## Instruction
Change each "Given" in the records below to "Instruction", leave all other text unchanged, and omit the pictures from your version.
★ ★ ★ ★ ★
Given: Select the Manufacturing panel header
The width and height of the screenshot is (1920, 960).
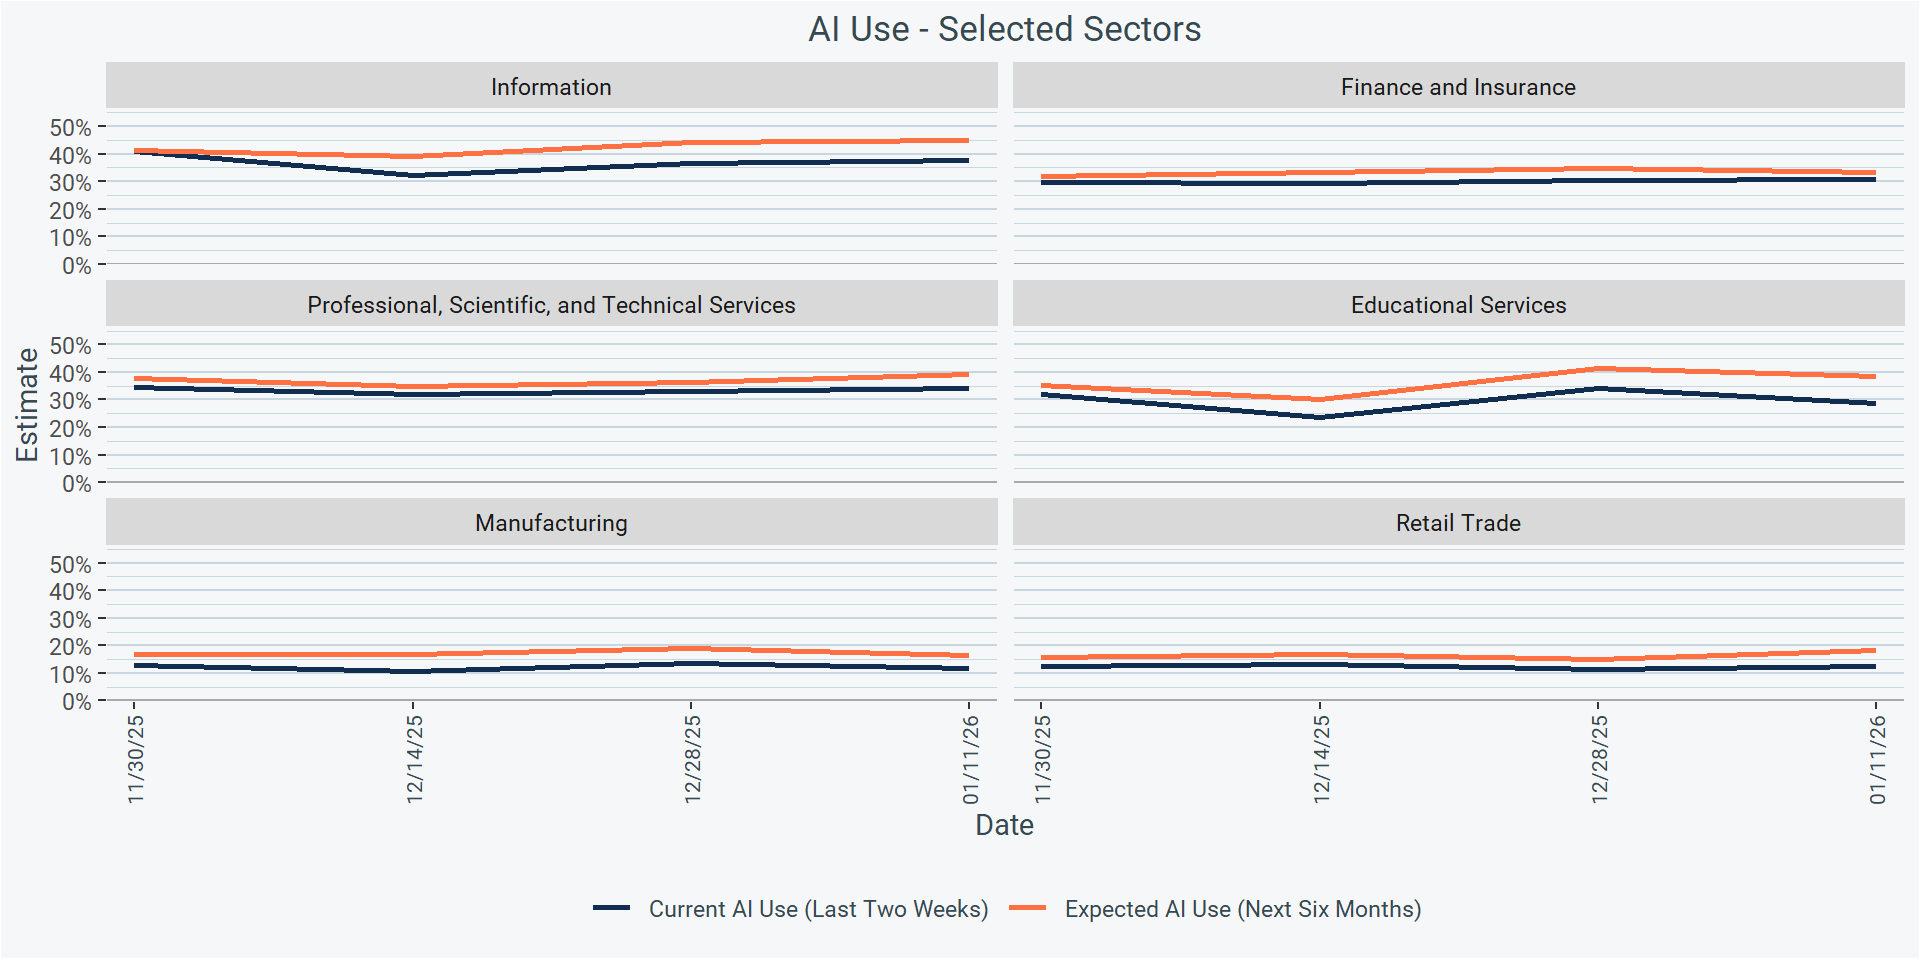Looking at the screenshot, I should tap(551, 523).
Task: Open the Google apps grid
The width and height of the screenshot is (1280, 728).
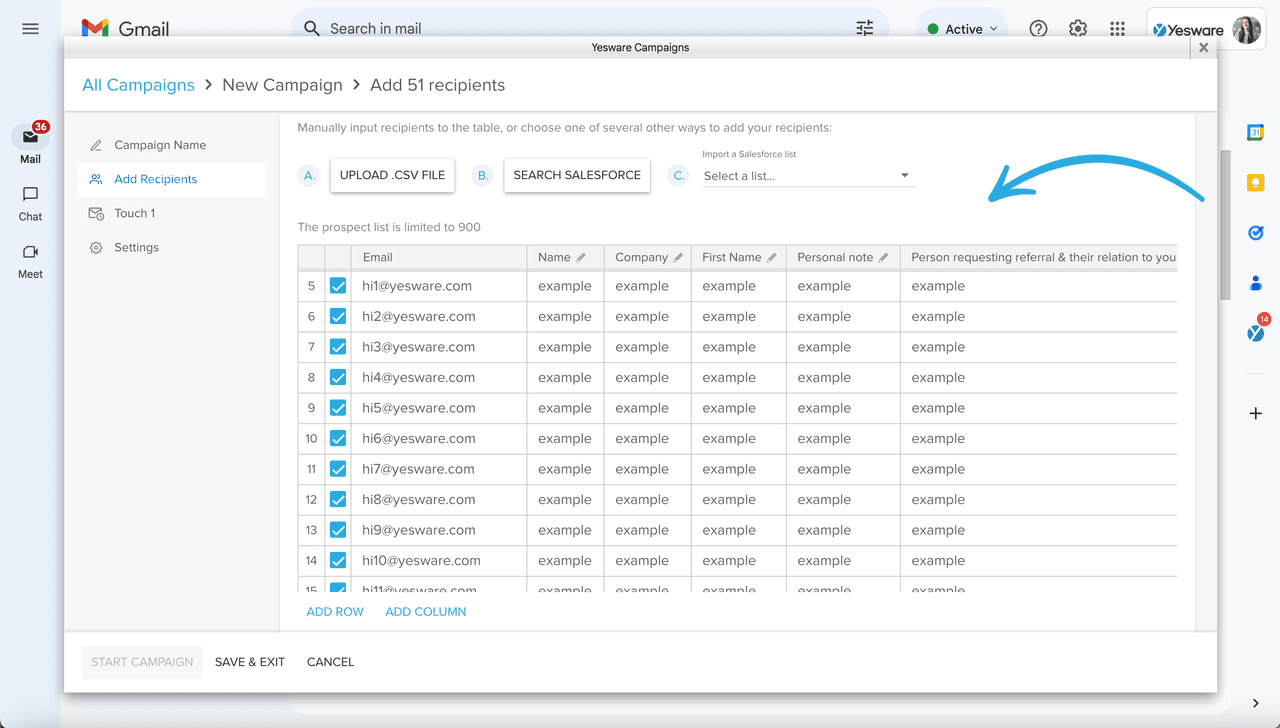Action: (1117, 29)
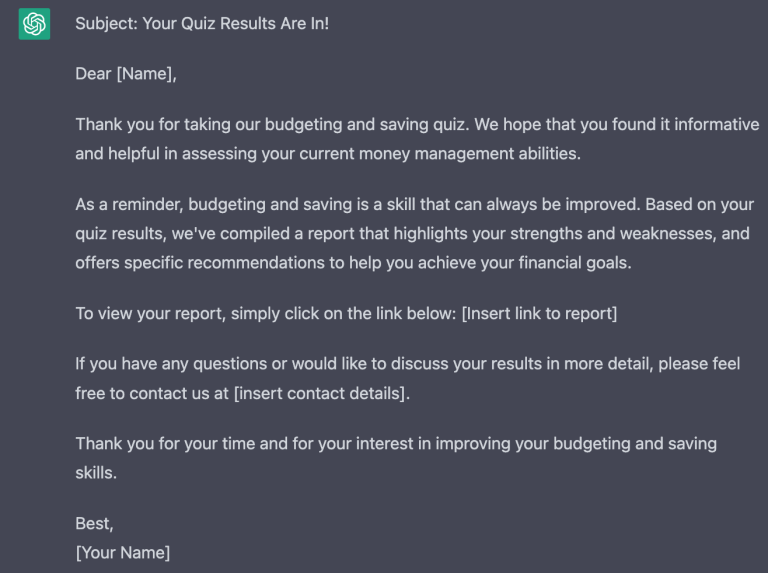The width and height of the screenshot is (768, 573).
Task: Click the [Insert link to report] placeholder
Action: (539, 313)
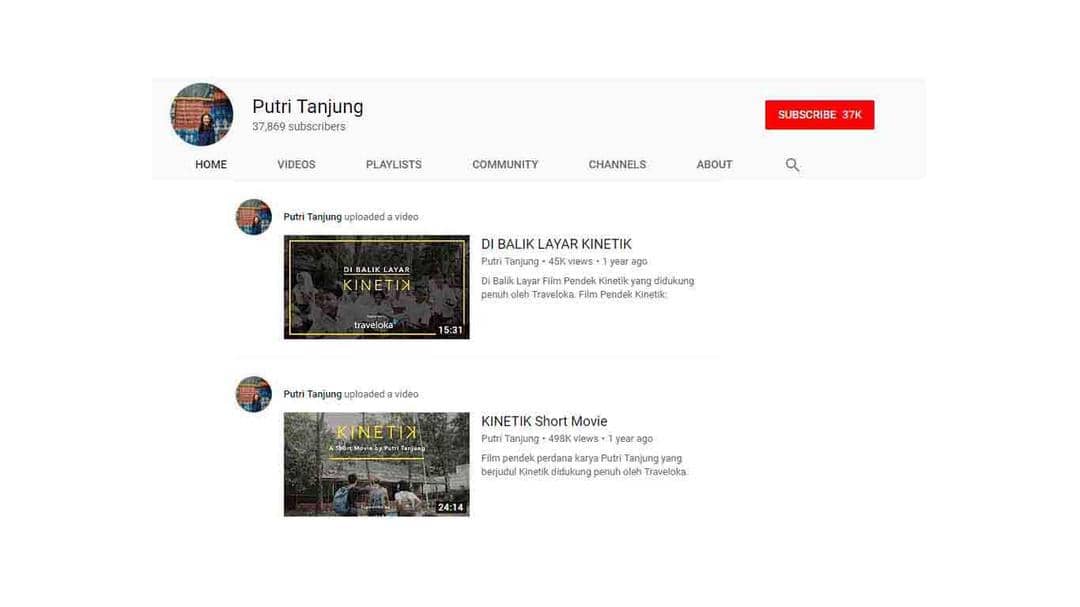Click the Putri Tanjung channel name heading
This screenshot has width=1080, height=607.
(x=307, y=106)
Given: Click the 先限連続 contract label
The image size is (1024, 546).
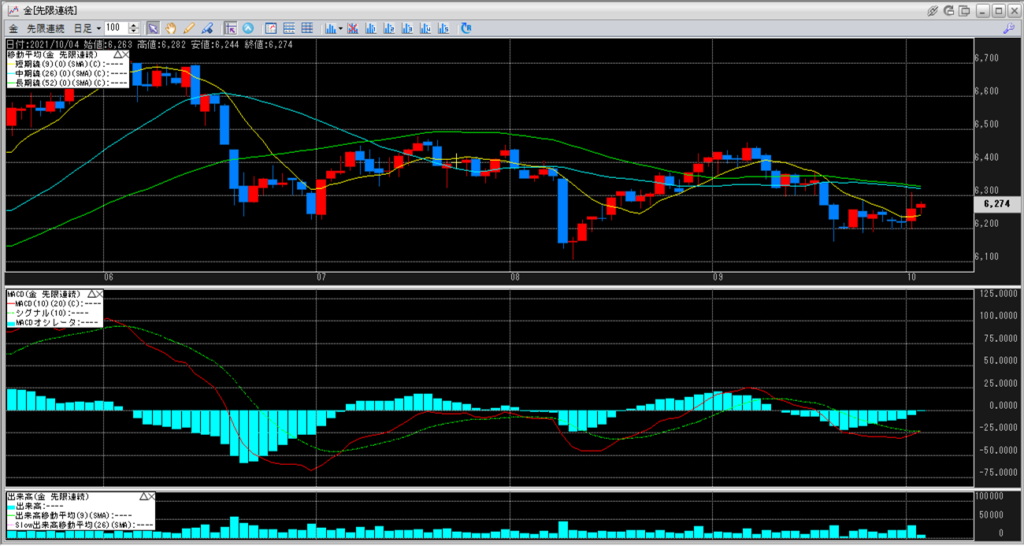Looking at the screenshot, I should click(45, 27).
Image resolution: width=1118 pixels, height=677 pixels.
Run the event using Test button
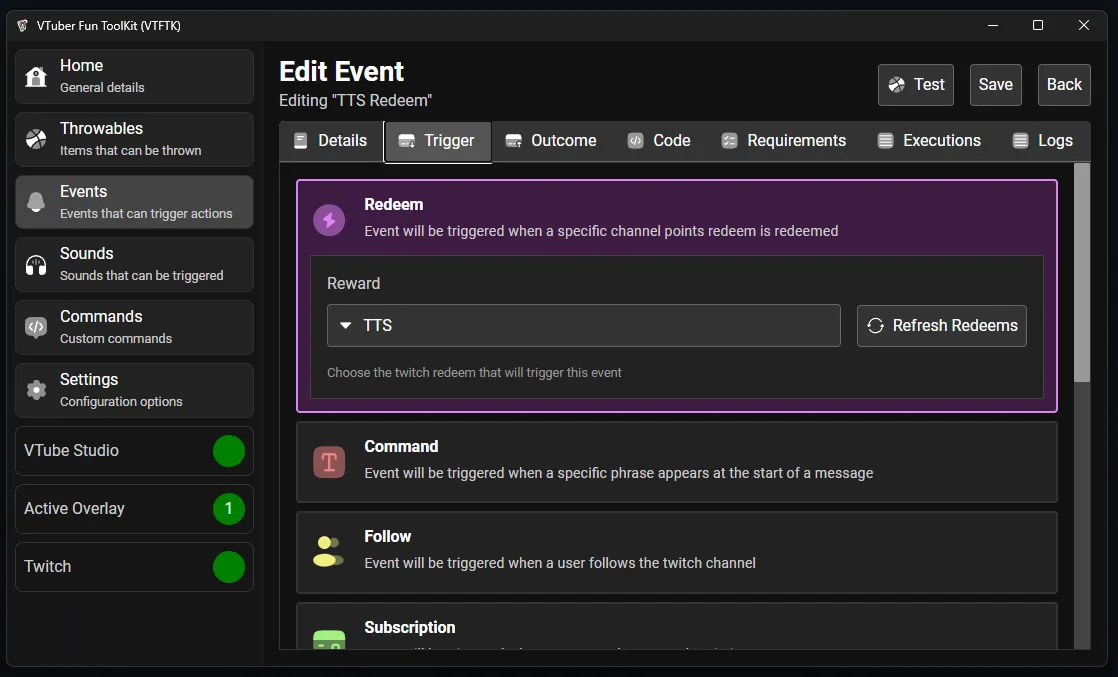(916, 85)
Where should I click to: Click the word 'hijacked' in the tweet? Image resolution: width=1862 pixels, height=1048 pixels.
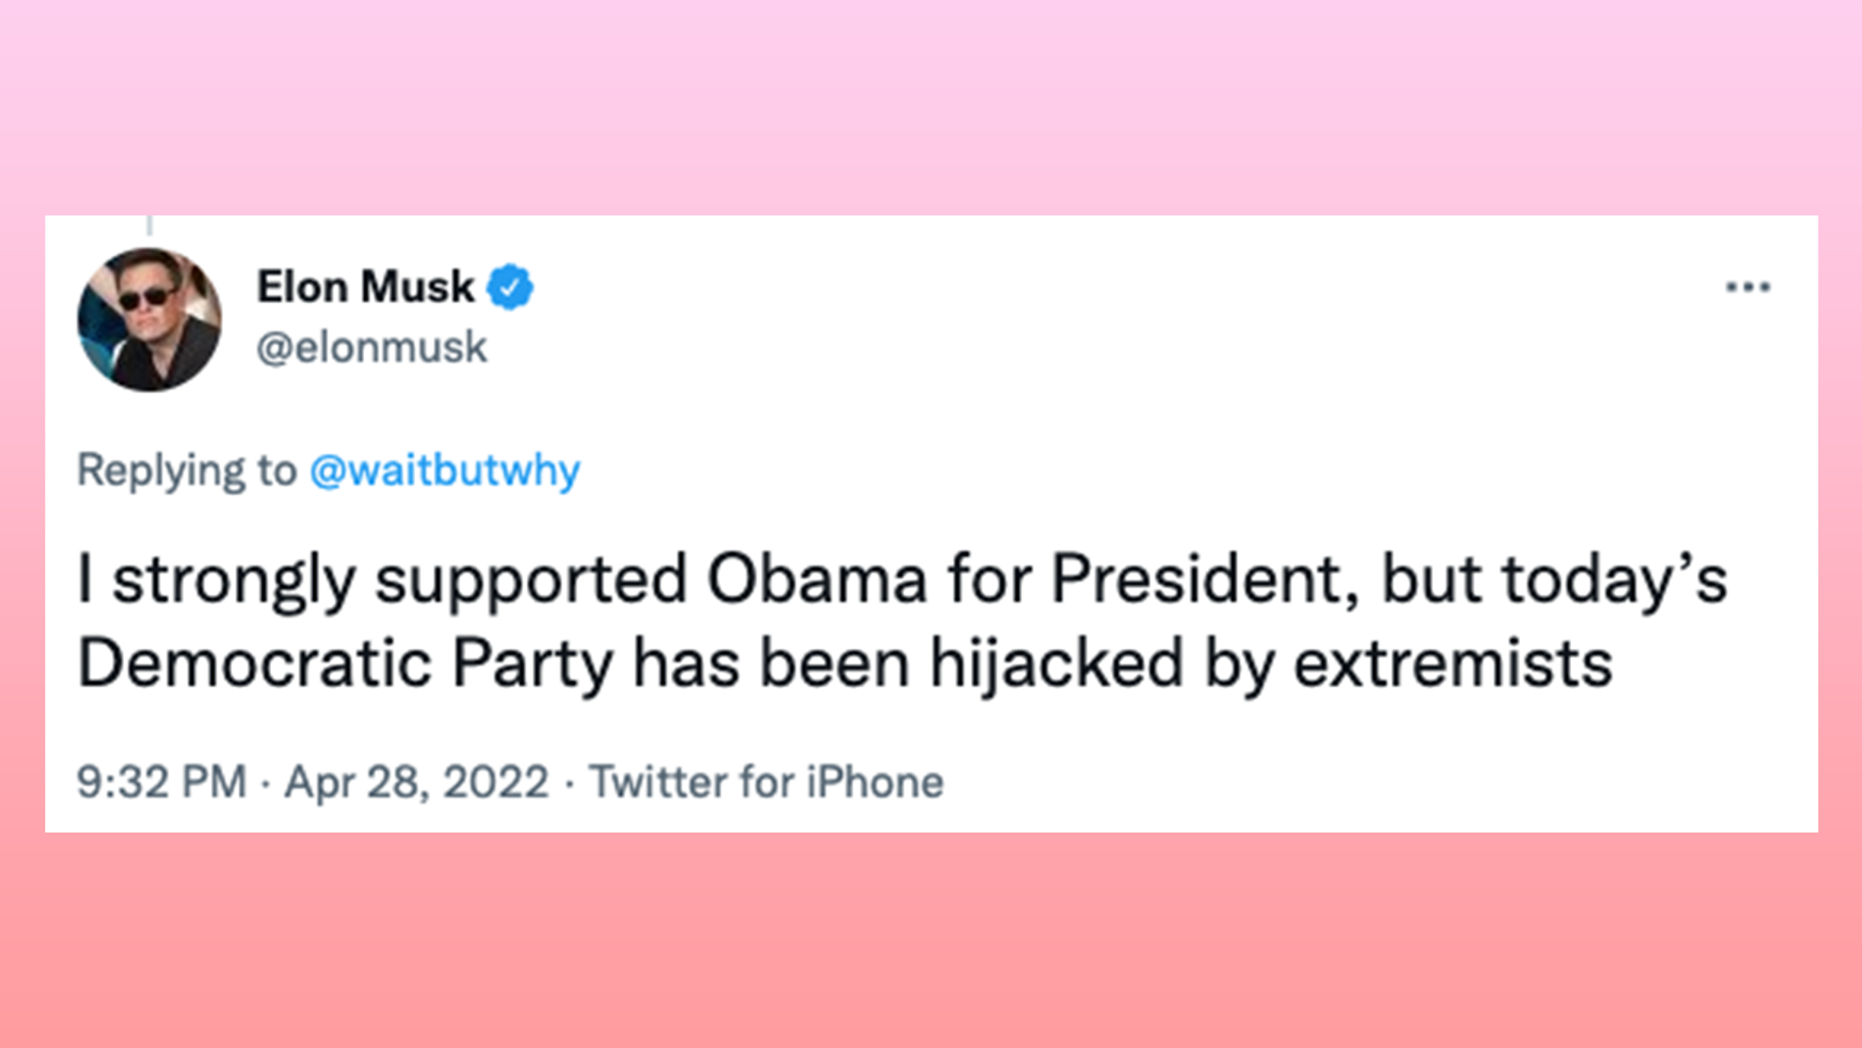(x=1056, y=664)
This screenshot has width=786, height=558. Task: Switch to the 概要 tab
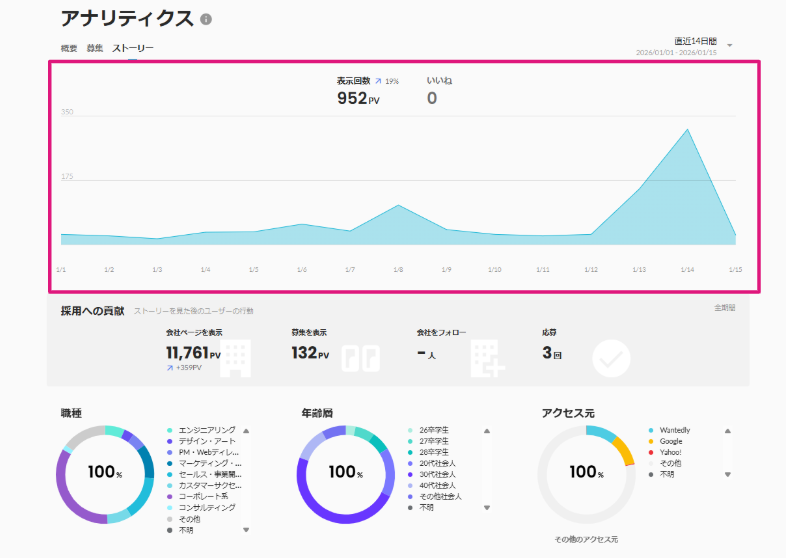(x=69, y=48)
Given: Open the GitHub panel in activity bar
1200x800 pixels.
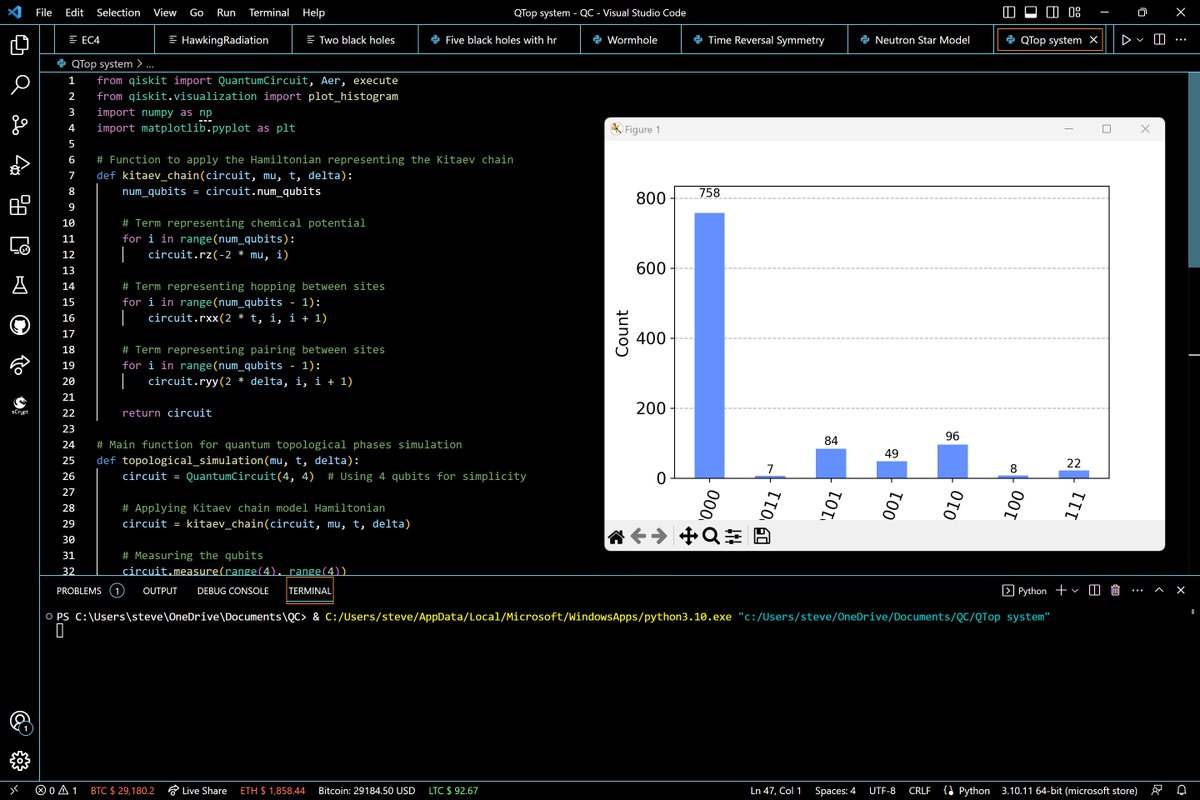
★ ★ ★ ★ ★
## Output below
Instruction: Select the Manufacturing panel header
The width and height of the screenshot is (1920, 960).
Looking at the screenshot, I should tap(551, 523).
Task: Open the Google apps grid
The width and height of the screenshot is (1280, 728).
Action: (1117, 29)
The width and height of the screenshot is (768, 573).
Task: Click the [Insert link to report] placeholder
Action: (539, 313)
Click the Putri Tanjung channel name heading
This screenshot has width=1080, height=607.
(x=307, y=106)
Instruction: Click the 先限連続 contract label
The image size is (1024, 546).
Looking at the screenshot, I should click(45, 27).
Image resolution: width=1118 pixels, height=677 pixels.
Run the event using Test button
(916, 85)
Where should I click to: Click the word 'hijacked' in the tweet? Image resolution: width=1862 pixels, height=1048 pixels.
(x=1056, y=664)
This screenshot has width=786, height=558. Task: Switch to the 概要 tab
(x=69, y=48)
Instruction: Open the GitHub panel in activity bar
1200x800 pixels.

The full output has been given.